Il caso del mancato tesseramento di Giovanni Malagò resta al centro dell'attenzione del Coni, che è pronto ad avviare le prime contromisure formali. Il presidente Luciano Buonfiglio ha annunciato al termine della Giunta l'inizio di una serie di accertamenti giuridici per verificare il rispetto delle regole da parte della Federcalcio. Al centro del contendere c'è il requisito dell'effettivo tesseramento per garantire la candidabilità e l'eleggibilità alle cariche federali. La Figc non avrebbe applicato concretamente i principi fondamentali della normativa sportiva, rendendo necessario l'intervento del Comitato Olimpico.

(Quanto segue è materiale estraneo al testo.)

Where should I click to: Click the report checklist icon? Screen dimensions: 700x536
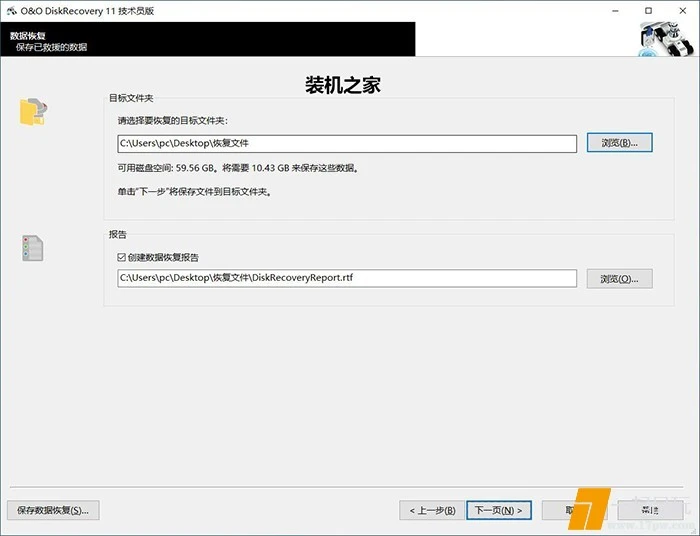coord(33,248)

Quali saranno i prossimi passi del Coni e i tempi delle verifiche?
Le valutazioni legali saranno affidate a un pool di esperti del settore. L'obiettivo istituzionale resta quello di fare chiarezza nel più breve tempo possibile senza penalizzare l'attività della Federazione. Buonfiglio ha sottolineato l'esigenza di agire con equilibrio per non destabilizzare ulteriormente l'ambiente sportivo: "La Federcalcio merita rispetto come tutte le altre, non è la fretta che vogliamo, ma la certezza del diritto che perseguiamo e che mi spingerà in questi giorni che mi auguro non siano tanti".
Come ha reagito Giovanni Malagò?
La reazione del diretto interessato è orientata alla distensione e al dialogo istituzionale. Il presidente della Figc ha accolto favorevolmente il resoconto letto durante la riunione, limitandosi a integrare il documento con alcuni elementi di contesto. Uscendo dalla Giunta, Malagò ha confermato la solidità del rapporto personale con i vertici del Coni: "Buonfiglio ha letto due pagine oggettive in Giunta e che ho molto apprezzato, io ho solo integrato con delle mie considerazioni, non perché ci fossero cose non vere, ma ho aggiunto delle cose che magari mancavano".